Single by Cazuza

from the album Ideologia
- Released: 1988
- Genre: Alternative rock
- Length: 3:12
- Label: Universal Music
- Songwriters: Cazuza, Nilo Romero and George Israel
- Producers: Cazuza, Nilo Romero and Ezequiel Neves

= Brasil (Cazuza song) =

1988 pop-rock song written and performed by Cazuza

"Brasil" is a pop-rock song written and performed by Cazuza, recorded as the sixth track in his third solo album Ideologia (1988).
The most well-known version of this song was recorded as a samba by Gal Costa on the soundtrack album of the telenovela Vale Tudo (1988).

==Song information==
The lyrics of "Brasil" were composed by Cazuza and Nilo Romero, and the music by George Israel (saxophone player of Kid Abelha). The song expresses an anti-nationalist feeling and a pessimist view on the Brazilian lifestyle and "way to handle things" (the famous "jeitinho brasileiro").
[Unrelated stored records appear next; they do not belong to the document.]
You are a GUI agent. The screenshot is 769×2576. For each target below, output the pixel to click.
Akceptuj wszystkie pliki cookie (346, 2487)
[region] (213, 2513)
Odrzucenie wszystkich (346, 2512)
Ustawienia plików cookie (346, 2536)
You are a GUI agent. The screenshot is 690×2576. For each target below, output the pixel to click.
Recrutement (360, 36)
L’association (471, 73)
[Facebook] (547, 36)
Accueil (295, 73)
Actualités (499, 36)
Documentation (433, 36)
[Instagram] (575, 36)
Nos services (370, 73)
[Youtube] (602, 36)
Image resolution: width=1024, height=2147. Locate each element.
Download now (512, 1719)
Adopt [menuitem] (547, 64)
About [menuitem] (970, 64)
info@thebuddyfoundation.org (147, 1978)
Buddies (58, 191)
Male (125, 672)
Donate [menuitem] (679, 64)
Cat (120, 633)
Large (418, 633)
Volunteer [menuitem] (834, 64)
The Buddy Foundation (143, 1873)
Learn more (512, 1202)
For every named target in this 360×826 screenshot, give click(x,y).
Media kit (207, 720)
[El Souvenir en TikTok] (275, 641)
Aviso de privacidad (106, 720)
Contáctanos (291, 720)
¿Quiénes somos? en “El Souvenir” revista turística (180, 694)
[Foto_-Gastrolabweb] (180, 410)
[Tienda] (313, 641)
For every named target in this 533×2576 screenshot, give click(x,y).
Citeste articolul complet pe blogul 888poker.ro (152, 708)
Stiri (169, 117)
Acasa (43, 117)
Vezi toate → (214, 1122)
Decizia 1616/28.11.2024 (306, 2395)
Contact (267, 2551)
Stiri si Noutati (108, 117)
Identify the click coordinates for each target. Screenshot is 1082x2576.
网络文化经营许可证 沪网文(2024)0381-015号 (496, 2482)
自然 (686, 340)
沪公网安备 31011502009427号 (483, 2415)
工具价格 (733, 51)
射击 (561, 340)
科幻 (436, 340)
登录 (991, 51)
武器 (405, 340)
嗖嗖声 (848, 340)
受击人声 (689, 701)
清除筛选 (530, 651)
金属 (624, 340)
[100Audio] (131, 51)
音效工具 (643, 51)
Although the song was featured on the soundtrack of Vale Tudo, a Rede Globo telenovela, it criticized the popular fascination with the network's newsmagazine TV program Fantástico.

==Versions==
- Cazuza in the album Ideologia (1988)
- Gal Costa in both Vale Tudo (1988) and Vale Tudo (2025) soundtracks
- Deborah Blando in the album A Different Story (1991) (recorded in a medley with "Aquarela do Brasil")
- Kid Abelha in a live album Acústico MTV (2002)
- Cássia Eller, available in the compilation album Perfil (2003)

==Awards==
"Brasil" received two Sharp Awards in 1988. Gal Costa won a special award for Best Song of the Year, while Cazuza won in the category for Best Pop/Rock Song of the Year.

==See also==
- "Aquarela do Brasil", a patriotic song written in 1939 by Ary Barroso.